• [Stated exercise]
Copy the material below line for line, without changing anything.

• [Material for this task]
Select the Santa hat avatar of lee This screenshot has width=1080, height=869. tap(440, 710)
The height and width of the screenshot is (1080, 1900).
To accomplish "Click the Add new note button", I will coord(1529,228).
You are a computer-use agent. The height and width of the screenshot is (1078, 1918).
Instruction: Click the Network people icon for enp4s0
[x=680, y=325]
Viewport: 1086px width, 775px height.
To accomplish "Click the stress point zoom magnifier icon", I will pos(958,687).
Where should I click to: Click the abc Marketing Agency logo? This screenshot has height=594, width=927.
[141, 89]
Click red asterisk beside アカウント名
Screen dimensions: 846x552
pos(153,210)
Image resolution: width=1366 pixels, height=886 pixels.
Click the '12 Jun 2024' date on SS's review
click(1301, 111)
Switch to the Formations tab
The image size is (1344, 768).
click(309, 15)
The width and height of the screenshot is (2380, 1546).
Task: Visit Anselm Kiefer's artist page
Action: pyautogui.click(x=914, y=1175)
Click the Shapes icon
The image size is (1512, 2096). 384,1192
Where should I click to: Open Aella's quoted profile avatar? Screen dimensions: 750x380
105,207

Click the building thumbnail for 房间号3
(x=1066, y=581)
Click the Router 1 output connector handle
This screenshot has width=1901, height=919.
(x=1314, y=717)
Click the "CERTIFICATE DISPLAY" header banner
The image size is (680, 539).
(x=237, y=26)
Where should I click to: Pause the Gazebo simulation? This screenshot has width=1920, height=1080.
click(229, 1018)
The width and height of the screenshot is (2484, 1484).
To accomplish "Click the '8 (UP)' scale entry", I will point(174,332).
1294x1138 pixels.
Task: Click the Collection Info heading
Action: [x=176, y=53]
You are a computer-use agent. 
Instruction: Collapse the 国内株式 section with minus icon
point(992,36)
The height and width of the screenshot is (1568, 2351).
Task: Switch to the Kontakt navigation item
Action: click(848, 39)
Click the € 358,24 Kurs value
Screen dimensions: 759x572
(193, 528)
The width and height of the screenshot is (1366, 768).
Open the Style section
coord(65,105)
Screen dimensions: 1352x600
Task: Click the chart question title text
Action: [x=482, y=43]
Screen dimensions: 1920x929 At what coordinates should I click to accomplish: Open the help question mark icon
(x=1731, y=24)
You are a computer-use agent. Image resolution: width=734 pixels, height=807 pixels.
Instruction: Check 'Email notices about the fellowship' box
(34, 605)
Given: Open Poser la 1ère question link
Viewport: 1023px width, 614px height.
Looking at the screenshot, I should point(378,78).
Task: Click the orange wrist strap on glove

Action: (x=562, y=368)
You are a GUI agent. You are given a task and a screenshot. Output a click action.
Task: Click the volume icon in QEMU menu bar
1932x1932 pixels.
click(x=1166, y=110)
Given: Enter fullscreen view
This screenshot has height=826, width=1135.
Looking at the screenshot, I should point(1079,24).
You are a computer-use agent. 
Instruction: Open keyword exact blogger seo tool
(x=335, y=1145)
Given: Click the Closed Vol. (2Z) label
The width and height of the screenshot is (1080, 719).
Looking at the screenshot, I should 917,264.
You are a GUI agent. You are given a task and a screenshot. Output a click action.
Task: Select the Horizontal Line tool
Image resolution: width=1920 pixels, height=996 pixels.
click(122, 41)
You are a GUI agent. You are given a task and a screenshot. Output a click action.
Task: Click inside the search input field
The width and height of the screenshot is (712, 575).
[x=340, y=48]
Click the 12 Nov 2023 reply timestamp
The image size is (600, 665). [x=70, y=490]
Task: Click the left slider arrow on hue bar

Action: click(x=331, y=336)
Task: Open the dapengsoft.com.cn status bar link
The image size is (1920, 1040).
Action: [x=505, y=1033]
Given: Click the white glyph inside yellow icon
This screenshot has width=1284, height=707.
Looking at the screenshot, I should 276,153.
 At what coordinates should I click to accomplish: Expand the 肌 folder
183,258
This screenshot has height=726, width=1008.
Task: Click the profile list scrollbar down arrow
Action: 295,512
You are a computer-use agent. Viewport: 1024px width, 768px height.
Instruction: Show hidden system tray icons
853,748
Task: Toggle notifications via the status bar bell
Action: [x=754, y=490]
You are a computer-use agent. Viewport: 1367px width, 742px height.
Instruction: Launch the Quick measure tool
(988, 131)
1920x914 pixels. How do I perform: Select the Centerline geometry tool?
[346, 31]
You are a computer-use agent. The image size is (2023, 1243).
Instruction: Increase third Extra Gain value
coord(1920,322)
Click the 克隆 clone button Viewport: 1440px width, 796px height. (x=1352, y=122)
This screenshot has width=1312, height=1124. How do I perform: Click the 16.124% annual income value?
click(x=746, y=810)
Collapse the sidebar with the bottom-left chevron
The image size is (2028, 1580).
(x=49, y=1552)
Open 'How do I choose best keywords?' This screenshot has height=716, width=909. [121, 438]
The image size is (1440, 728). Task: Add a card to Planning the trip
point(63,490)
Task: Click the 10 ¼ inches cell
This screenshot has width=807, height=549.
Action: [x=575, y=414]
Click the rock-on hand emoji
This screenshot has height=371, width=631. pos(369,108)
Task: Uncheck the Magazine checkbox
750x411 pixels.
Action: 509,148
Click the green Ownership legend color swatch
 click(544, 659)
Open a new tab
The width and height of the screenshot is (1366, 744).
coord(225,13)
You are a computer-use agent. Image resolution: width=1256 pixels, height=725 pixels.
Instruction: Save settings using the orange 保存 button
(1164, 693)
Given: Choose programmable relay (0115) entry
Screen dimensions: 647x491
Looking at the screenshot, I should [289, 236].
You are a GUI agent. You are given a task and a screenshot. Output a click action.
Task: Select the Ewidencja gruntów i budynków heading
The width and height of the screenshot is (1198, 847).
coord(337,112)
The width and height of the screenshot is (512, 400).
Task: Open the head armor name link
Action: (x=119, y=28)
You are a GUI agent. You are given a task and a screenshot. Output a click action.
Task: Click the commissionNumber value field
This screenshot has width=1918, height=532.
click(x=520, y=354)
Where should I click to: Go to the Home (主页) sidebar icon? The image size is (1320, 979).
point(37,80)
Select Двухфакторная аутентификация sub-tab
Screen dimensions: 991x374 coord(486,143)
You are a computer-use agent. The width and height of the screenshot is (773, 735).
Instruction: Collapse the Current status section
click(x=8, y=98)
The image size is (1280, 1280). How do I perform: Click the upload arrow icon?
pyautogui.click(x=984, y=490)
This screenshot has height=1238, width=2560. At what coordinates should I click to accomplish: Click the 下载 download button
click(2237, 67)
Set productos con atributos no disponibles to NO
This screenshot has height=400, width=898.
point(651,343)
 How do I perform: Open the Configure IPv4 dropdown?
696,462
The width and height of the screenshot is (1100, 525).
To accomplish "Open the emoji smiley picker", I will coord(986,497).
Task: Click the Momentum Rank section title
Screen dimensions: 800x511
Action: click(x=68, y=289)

• [Solution to this problem]
Select the Santa hat avatar of lee This screenshot has width=1080, height=869. tap(440, 710)
The height and width of the screenshot is (1080, 1900).
To accomplish "Click the Add new note button", I will coord(1529,228).
You are a computer-use agent. The height and width of the screenshot is (1078, 1918).
Instruction: Click the Network people icon for enp4s0
[x=680, y=325]
Viewport: 1086px width, 775px height.
To accomplish "Click the stress point zoom magnifier icon", I will pos(958,687).
Where should I click to: Click the abc Marketing Agency logo? This screenshot has height=594, width=927.
[141, 89]
Click red asterisk beside アカウント名
Screen dimensions: 846x552
pos(153,210)
Image resolution: width=1366 pixels, height=886 pixels.
Click the '12 Jun 2024' date on SS's review
click(1301, 111)
Switch to the Formations tab
The image size is (1344, 768).
click(309, 15)
The width and height of the screenshot is (2380, 1546).
Task: Visit Anselm Kiefer's artist page
Action: pyautogui.click(x=914, y=1175)
Click the Shapes icon
The image size is (1512, 2096). 384,1192
Where should I click to: Open Aella's quoted profile avatar? Screen dimensions: 750x380
105,207

Click the building thumbnail for 房间号3
(x=1066, y=581)
Click the Router 1 output connector handle
This screenshot has width=1901, height=919.
(x=1314, y=717)
Click the "CERTIFICATE DISPLAY" header banner
The image size is (680, 539).
(x=237, y=26)
Where should I click to: Pause the Gazebo simulation? This screenshot has width=1920, height=1080.
click(229, 1018)
The width and height of the screenshot is (2484, 1484).
To accomplish "Click the '8 (UP)' scale entry", I will point(174,332).
1294x1138 pixels.
Task: Click the Collection Info heading
Action: [x=176, y=53]
You are a computer-use agent. 
Instruction: Collapse the 国内株式 section with minus icon
point(992,36)
The height and width of the screenshot is (1568, 2351).
Task: Switch to the Kontakt navigation item
Action: click(848, 39)
Click the € 358,24 Kurs value
Screen dimensions: 759x572
(193, 528)
The width and height of the screenshot is (1366, 768).
Open the Style section
coord(65,105)
Screen dimensions: 1352x600
Task: Click the chart question title text
Action: [x=482, y=43]
Screen dimensions: 1920x929 At what coordinates should I click to accomplish: Open the help question mark icon
(x=1731, y=24)
You are a computer-use agent. Image resolution: width=734 pixels, height=807 pixels.
Instruction: Check 'Email notices about the fellowship' box
(34, 605)
Given: Open Poser la 1ère question link
Viewport: 1023px width, 614px height.
Looking at the screenshot, I should point(378,78).
Task: Click the orange wrist strap on glove

Action: (x=562, y=368)
You are a GUI agent. You are given a task and a screenshot. Output a click action.
Task: Click the volume icon in QEMU menu bar
1932x1932 pixels.
click(x=1166, y=110)
Given: Enter fullscreen view
This screenshot has height=826, width=1135.
Looking at the screenshot, I should point(1079,24).
You are a computer-use agent. 
Instruction: Open keyword exact blogger seo tool
(x=335, y=1145)
Given: Click the Closed Vol. (2Z) label
The width and height of the screenshot is (1080, 719).
Looking at the screenshot, I should 917,264.
You are a GUI agent. You are given a task and a screenshot. Output a click action.
Task: Select the Horizontal Line tool
Image resolution: width=1920 pixels, height=996 pixels.
click(122, 41)
You are a GUI agent. You are given a task and a screenshot. Output a click action.
Task: Click inside the search input field
The width and height of the screenshot is (712, 575).
[x=340, y=48]
Click the 12 Nov 2023 reply timestamp
The image size is (600, 665). [x=70, y=490]
Task: Click the left slider arrow on hue bar

Action: click(x=331, y=336)
Task: Open the dapengsoft.com.cn status bar link
The image size is (1920, 1040).
Action: [x=505, y=1033]
Given: Click the white glyph inside yellow icon
This screenshot has width=1284, height=707.
Looking at the screenshot, I should 276,153.
 At what coordinates should I click to accomplish: Expand the 肌 folder
183,258
This screenshot has height=726, width=1008.
Task: Click the profile list scrollbar down arrow
Action: 295,512
You are a computer-use agent. Viewport: 1024px width, 768px height.
Instruction: Show hidden system tray icons
853,748
Task: Toggle notifications via the status bar bell
Action: [x=754, y=490]
You are a computer-use agent. Viewport: 1367px width, 742px height.
Instruction: Launch the Quick measure tool
(988, 131)
1920x914 pixels. How do I perform: Select the Centerline geometry tool?
[346, 31]
You are a computer-use agent. The image size is (2023, 1243).
Instruction: Increase third Extra Gain value
coord(1920,322)
Click the 克隆 clone button Viewport: 1440px width, 796px height. (x=1352, y=122)
This screenshot has width=1312, height=1124. How do I perform: Click the 16.124% annual income value?
click(x=746, y=810)
Collapse the sidebar with the bottom-left chevron
The image size is (2028, 1580).
(x=49, y=1552)
Open 'How do I choose best keywords?' This screenshot has height=716, width=909. [121, 438]
The image size is (1440, 728). Task: Add a card to Planning the trip
point(63,490)
Task: Click the 10 ¼ inches cell
This screenshot has width=807, height=549.
Action: [x=575, y=414]
Click the rock-on hand emoji
This screenshot has height=371, width=631. pos(369,108)
Task: Uncheck the Magazine checkbox
750x411 pixels.
Action: 509,148
Click the green Ownership legend color swatch
 click(544, 659)
Open a new tab
The width and height of the screenshot is (1366, 744).
coord(225,13)
You are a computer-use agent. Image resolution: width=1256 pixels, height=725 pixels.
Instruction: Save settings using the orange 保存 button
(1164, 693)
Given: Choose programmable relay (0115) entry
Screen dimensions: 647x491
Looking at the screenshot, I should [289, 236].
You are a GUI agent. You are given a task and a screenshot. Output a click action.
Task: Select the Ewidencja gruntów i budynków heading
The width and height of the screenshot is (1198, 847).
coord(337,112)
The width and height of the screenshot is (512, 400).
Task: Open the head armor name link
Action: (x=119, y=28)
You are a GUI agent. You are given a task and a screenshot. Output a click action.
Task: Click the commissionNumber value field
This screenshot has width=1918, height=532.
click(x=520, y=354)
Where should I click to: Go to the Home (主页) sidebar icon? The image size is (1320, 979).
point(37,80)
Select Двухфакторная аутентификация sub-tab
Screen dimensions: 991x374 coord(486,143)
You are a computer-use agent. The width and height of the screenshot is (773, 735).
Instruction: Collapse the Current status section
click(x=8, y=98)
The image size is (1280, 1280). How do I perform: Click the upload arrow icon?
pyautogui.click(x=984, y=490)
This screenshot has height=1238, width=2560. At what coordinates should I click to accomplish: Click the 下载 download button
click(2237, 67)
Set productos con atributos no disponibles to NO
This screenshot has height=400, width=898.
point(651,343)
 How do I perform: Open the Configure IPv4 dropdown?
696,462
The width and height of the screenshot is (1100, 525).
To accomplish "Open the emoji smiley picker", I will coord(986,497).
Task: Click the Momentum Rank section title
Screen dimensions: 800x511
Action: click(x=68, y=289)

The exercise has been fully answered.